** Opening Information supplied block **

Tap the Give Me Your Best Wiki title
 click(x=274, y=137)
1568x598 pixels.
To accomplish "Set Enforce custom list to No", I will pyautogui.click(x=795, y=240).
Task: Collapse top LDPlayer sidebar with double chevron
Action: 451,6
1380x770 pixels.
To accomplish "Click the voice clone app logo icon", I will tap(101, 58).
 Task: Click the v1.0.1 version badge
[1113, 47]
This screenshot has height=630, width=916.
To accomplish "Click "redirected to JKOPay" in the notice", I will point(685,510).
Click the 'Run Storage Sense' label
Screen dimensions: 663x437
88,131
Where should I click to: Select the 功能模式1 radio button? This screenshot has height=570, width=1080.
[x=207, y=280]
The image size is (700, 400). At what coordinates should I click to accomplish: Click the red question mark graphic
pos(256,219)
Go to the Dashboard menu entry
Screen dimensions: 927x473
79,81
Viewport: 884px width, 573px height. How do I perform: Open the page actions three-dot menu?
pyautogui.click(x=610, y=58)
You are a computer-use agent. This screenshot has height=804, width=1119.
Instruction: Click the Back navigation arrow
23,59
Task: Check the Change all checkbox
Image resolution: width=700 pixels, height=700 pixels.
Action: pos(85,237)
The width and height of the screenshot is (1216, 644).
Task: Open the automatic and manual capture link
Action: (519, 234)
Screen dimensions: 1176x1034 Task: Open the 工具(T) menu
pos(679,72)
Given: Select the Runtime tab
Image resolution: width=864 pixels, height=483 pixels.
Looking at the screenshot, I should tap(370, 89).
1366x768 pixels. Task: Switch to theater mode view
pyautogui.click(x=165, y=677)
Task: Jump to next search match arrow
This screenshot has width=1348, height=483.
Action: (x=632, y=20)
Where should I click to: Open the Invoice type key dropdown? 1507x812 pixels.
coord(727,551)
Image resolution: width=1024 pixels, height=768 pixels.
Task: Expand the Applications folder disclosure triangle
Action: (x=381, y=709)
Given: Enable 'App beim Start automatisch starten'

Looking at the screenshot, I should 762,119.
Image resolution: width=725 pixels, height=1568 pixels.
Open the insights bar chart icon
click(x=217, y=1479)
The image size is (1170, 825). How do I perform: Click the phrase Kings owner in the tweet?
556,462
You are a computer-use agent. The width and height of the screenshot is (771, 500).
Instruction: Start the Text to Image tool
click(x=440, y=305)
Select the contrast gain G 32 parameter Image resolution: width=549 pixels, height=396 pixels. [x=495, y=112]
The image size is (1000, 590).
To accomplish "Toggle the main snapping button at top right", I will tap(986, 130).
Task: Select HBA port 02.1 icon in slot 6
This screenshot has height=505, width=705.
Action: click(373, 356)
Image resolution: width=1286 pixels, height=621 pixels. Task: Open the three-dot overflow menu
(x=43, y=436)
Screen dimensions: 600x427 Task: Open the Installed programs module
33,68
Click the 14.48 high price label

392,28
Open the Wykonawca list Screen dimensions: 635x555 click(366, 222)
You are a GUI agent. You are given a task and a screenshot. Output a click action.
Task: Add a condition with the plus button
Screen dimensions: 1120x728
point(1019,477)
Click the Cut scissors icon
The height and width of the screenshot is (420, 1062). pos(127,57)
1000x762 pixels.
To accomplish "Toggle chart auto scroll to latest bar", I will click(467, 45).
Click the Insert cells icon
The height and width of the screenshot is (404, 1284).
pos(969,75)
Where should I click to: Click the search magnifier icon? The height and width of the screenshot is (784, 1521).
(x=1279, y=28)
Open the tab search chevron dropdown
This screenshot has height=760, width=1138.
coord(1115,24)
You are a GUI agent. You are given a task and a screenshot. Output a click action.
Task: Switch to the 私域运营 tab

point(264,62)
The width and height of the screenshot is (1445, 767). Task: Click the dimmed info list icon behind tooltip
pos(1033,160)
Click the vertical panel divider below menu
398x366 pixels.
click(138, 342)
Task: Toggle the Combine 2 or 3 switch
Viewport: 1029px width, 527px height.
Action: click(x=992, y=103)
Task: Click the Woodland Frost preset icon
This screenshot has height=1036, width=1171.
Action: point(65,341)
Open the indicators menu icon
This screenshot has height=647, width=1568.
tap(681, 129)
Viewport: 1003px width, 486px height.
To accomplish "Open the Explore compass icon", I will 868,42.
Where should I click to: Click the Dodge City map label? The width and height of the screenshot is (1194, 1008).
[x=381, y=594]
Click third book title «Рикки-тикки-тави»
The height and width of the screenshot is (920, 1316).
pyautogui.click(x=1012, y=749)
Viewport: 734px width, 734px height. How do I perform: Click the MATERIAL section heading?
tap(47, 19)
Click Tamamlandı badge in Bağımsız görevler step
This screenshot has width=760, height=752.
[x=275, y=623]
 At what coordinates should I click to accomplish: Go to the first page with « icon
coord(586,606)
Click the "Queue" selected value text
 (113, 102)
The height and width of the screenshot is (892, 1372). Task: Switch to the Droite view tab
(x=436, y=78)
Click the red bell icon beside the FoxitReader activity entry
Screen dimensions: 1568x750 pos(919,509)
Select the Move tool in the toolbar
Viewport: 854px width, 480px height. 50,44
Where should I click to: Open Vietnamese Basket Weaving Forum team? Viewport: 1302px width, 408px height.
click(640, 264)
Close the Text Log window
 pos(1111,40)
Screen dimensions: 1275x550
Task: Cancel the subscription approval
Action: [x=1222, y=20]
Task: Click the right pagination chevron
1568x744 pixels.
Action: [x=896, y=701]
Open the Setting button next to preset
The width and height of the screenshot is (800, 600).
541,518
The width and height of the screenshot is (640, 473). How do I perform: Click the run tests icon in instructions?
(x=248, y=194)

** Closing Information supplied block **

— Problem requirements —
Set every line of the listing down word for word.

— Final answer —
Tap the Give Me Your Best Wiki title
 click(x=274, y=137)
1568x598 pixels.
To accomplish "Set Enforce custom list to No", I will pyautogui.click(x=795, y=240).
Task: Collapse top LDPlayer sidebar with double chevron
Action: 451,6
1380x770 pixels.
To accomplish "Click the voice clone app logo icon", I will tap(101, 58).
 Task: Click the v1.0.1 version badge
[1113, 47]
This screenshot has height=630, width=916.
To accomplish "Click "redirected to JKOPay" in the notice", I will point(685,510).
Click the 'Run Storage Sense' label
Screen dimensions: 663x437
88,131
Where should I click to: Select the 功能模式1 radio button? This screenshot has height=570, width=1080.
[x=207, y=280]
The image size is (700, 400). At what coordinates should I click to accomplish: Click the red question mark graphic
pos(256,219)
Go to the Dashboard menu entry
Screen dimensions: 927x473
79,81
Viewport: 884px width, 573px height. How do I perform: Open the page actions three-dot menu?
pyautogui.click(x=610, y=58)
You are a computer-use agent. This screenshot has height=804, width=1119.
Instruction: Click the Back navigation arrow
23,59
Task: Check the Change all checkbox
Image resolution: width=700 pixels, height=700 pixels.
Action: pos(85,237)
The width and height of the screenshot is (1216, 644).
Task: Open the automatic and manual capture link
Action: (519, 234)
Screen dimensions: 1176x1034 Task: Open the 工具(T) menu
pos(679,72)
Given: Select the Runtime tab
Image resolution: width=864 pixels, height=483 pixels.
Looking at the screenshot, I should tap(370, 89).
1366x768 pixels. Task: Switch to theater mode view
pyautogui.click(x=165, y=677)
Task: Jump to next search match arrow
This screenshot has width=1348, height=483.
Action: (x=632, y=20)
Where should I click to: Open the Invoice type key dropdown? 1507x812 pixels.
coord(727,551)
Image resolution: width=1024 pixels, height=768 pixels.
Task: Expand the Applications folder disclosure triangle
Action: (x=381, y=709)
Given: Enable 'App beim Start automatisch starten'

Looking at the screenshot, I should 762,119.
Image resolution: width=725 pixels, height=1568 pixels.
Open the insights bar chart icon
click(x=217, y=1479)
The image size is (1170, 825). How do I perform: Click the phrase Kings owner in the tweet?
556,462
You are a computer-use agent. The width and height of the screenshot is (771, 500).
Instruction: Start the Text to Image tool
click(x=440, y=305)
Select the contrast gain G 32 parameter Image resolution: width=549 pixels, height=396 pixels. [x=495, y=112]
The image size is (1000, 590).
To accomplish "Toggle the main snapping button at top right", I will tap(986, 130).
Task: Select HBA port 02.1 icon in slot 6
This screenshot has height=505, width=705.
Action: click(373, 356)
Image resolution: width=1286 pixels, height=621 pixels. Task: Open the three-dot overflow menu
(x=43, y=436)
Screen dimensions: 600x427 Task: Open the Installed programs module
33,68
Click the 14.48 high price label

392,28
Open the Wykonawca list Screen dimensions: 635x555 click(366, 222)
You are a GUI agent. You are given a task and a screenshot. Output a click action.
Task: Add a condition with the plus button
Screen dimensions: 1120x728
point(1019,477)
Click the Cut scissors icon
The height and width of the screenshot is (420, 1062). pos(127,57)
1000x762 pixels.
To accomplish "Toggle chart auto scroll to latest bar", I will click(467, 45).
Click the Insert cells icon
The height and width of the screenshot is (404, 1284).
pos(969,75)
Where should I click to: Click the search magnifier icon? The height and width of the screenshot is (784, 1521).
(x=1279, y=28)
Open the tab search chevron dropdown
This screenshot has height=760, width=1138.
coord(1115,24)
You are a GUI agent. You are given a task and a screenshot. Output a click action.
Task: Switch to the 私域运营 tab

point(264,62)
The width and height of the screenshot is (1445, 767). Task: Click the dimmed info list icon behind tooltip
pos(1033,160)
Click the vertical panel divider below menu
398x366 pixels.
click(138, 342)
Task: Toggle the Combine 2 or 3 switch
Viewport: 1029px width, 527px height.
Action: click(x=992, y=103)
Task: Click the Woodland Frost preset icon
This screenshot has height=1036, width=1171.
Action: point(65,341)
Open the indicators menu icon
This screenshot has height=647, width=1568.
tap(681, 129)
Viewport: 1003px width, 486px height.
To accomplish "Open the Explore compass icon", I will 868,42.
Where should I click to: Click the Dodge City map label? The width and height of the screenshot is (1194, 1008).
[x=381, y=594]
Click third book title «Рикки-тикки-тави»
The height and width of the screenshot is (920, 1316).
pyautogui.click(x=1012, y=749)
Viewport: 734px width, 734px height. How do I perform: Click the MATERIAL section heading?
tap(47, 19)
Click Tamamlandı badge in Bağımsız görevler step
This screenshot has width=760, height=752.
[x=275, y=623]
 At what coordinates should I click to accomplish: Go to the first page with « icon
coord(586,606)
Click the "Queue" selected value text
 (113, 102)
The height and width of the screenshot is (892, 1372). Task: Switch to the Droite view tab
(x=436, y=78)
Click the red bell icon beside the FoxitReader activity entry
Screen dimensions: 1568x750 pos(919,509)
Select the Move tool in the toolbar
Viewport: 854px width, 480px height. 50,44
Where should I click to: Open Vietnamese Basket Weaving Forum team? Viewport: 1302px width, 408px height.
click(640, 264)
Close the Text Log window
 pos(1111,40)
Screen dimensions: 1275x550
Task: Cancel the subscription approval
Action: [x=1222, y=20]
Task: Click the right pagination chevron
1568x744 pixels.
Action: [x=896, y=701]
Open the Setting button next to preset
The width and height of the screenshot is (800, 600).
541,518
The width and height of the screenshot is (640, 473). How do I perform: Click the run tests icon in instructions?
(x=248, y=194)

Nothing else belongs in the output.